-- Text passage follows --
On the group photo above you can see us in front of the baguette stall. From the left to the right there is David, Shop Owner 1, Shop Owner 2, Shiho, Mika, João, Diana, Luis and me.

Day 16

Instant photo for Day 16 of “A Year in an Instant” by Nuno Coelho Santos


Today is an unusually busy day at the office. Models walking in and out accompanied by makeup artists, stylists, hairstylists and other staff every minute. I took a seat by the entrance to keep up with the action. Today is the second day of the Tokyo Mercedes-Benz Fashion Week. One of the shows is happening on the floor above and the changing room is here.


Terry Betts, a friend and coworker at Thread, introduced me to two of his friends who were visiting Tokyo this week: Tatsuo and Yamazaki. Yamazaki happens to be the name of one of my favourite Japanese whiskey brands.

I met with Tatsuo and Daniel who was travelling to Tokyo with him. We had Okonomiyaki in Shibuya at Bow’s Door. This time it was a Hiroshima style okonomiyaki: a version with more layers, spring onions and cabbage.
-- Text passage concluded --
-- Material shown follows --
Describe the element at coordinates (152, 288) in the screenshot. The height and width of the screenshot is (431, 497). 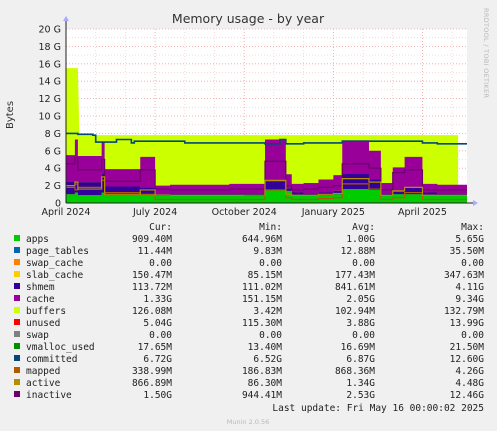
I see `legend-shmem-cur: 113.72M` at that location.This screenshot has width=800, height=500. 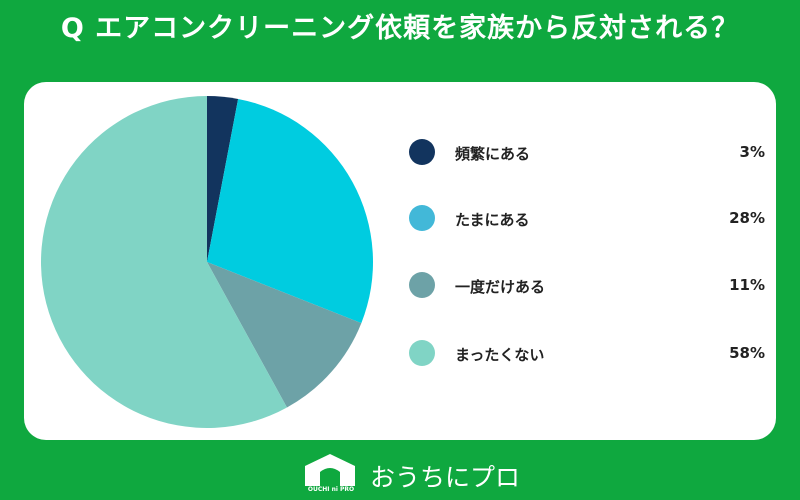 What do you see at coordinates (493, 154) in the screenshot?
I see `legend-label: 頻繁にある` at bounding box center [493, 154]. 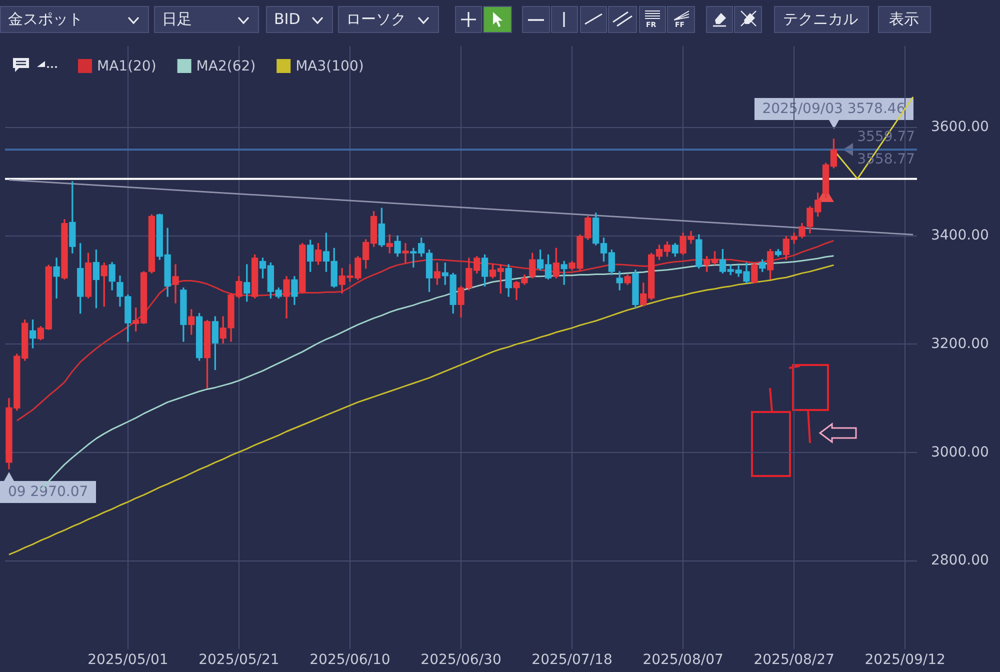 What do you see at coordinates (904, 20) in the screenshot?
I see `button: 表示` at bounding box center [904, 20].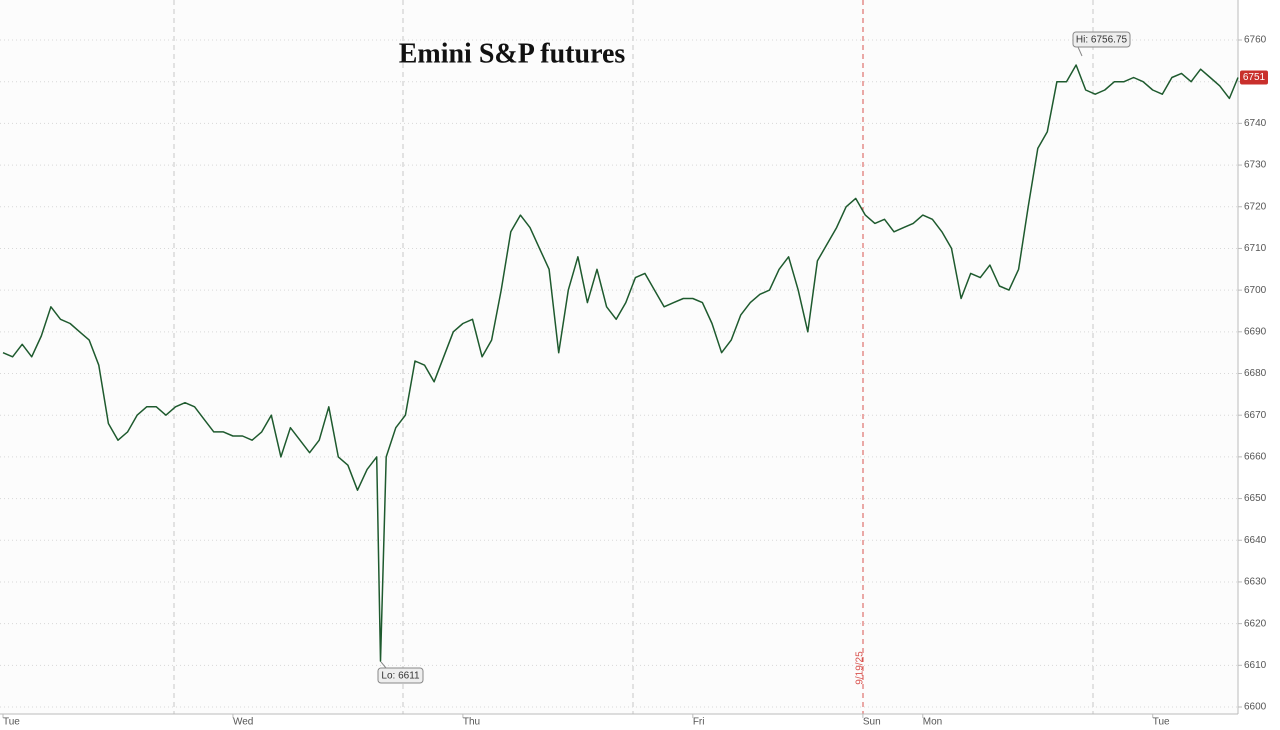 The width and height of the screenshot is (1280, 730). What do you see at coordinates (1256, 332) in the screenshot?
I see `y-tick-label: 6690` at bounding box center [1256, 332].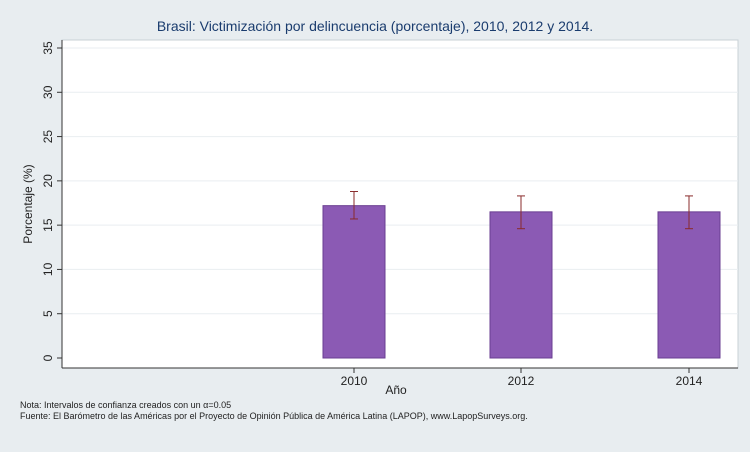 Image resolution: width=750 pixels, height=452 pixels. Describe the element at coordinates (354, 282) in the screenshot. I see `bar-2010` at that location.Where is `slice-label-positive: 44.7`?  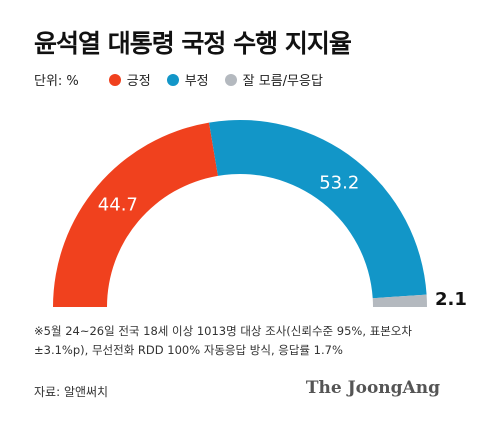
slice-label-positive: 44.7 is located at coordinates (118, 206).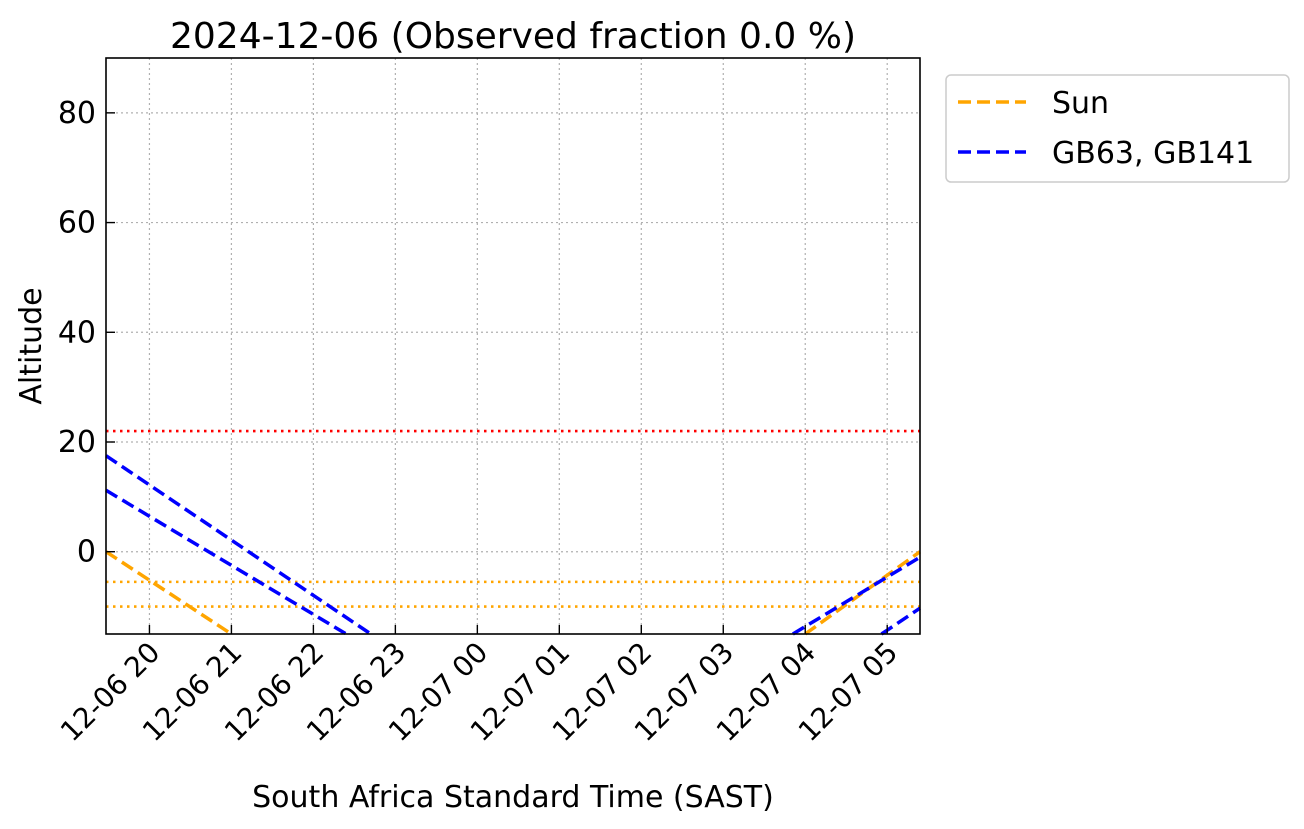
-- Material shown concluded --
— Exercises —
1. In the Tokyo diary, which event is in its second day while models come through the office?
2. Go on with the Tokyo diary, picking up after its final sentence.
The listing has no connection to the Tokyo diary.

— Responses —
1. The Tokyo Mercedes-Benz Fashion Week.

2.
Yamazaki and Toda joined us soon later and we visited one of Tetsuo’s favourite music bars: JBS, which stands for Jazz, Blues and Soul. We opened the thick wooden door and heard the music coming from the large speakers at the back. The all-wooden walls made me feel like I was inside a music box. On both sides of the room you see rows of vinyls. The bar could accommodate no more than 10 customers and had about 4 by the time we walked in. The only other person was the owner behind the bar.

I ordered a Yamazaki, neat, and cheered with everyone else. We chatted amongst us and with the other customers, it was like we were all part of the the same group. I made my leave after my drink but I wish I would have stayed longer. I will have to come back again.

On the photo above you can see Daniel Todd sitting down, Toda Makoto standing up on the left and Yuji Yamazaki standing up on the right.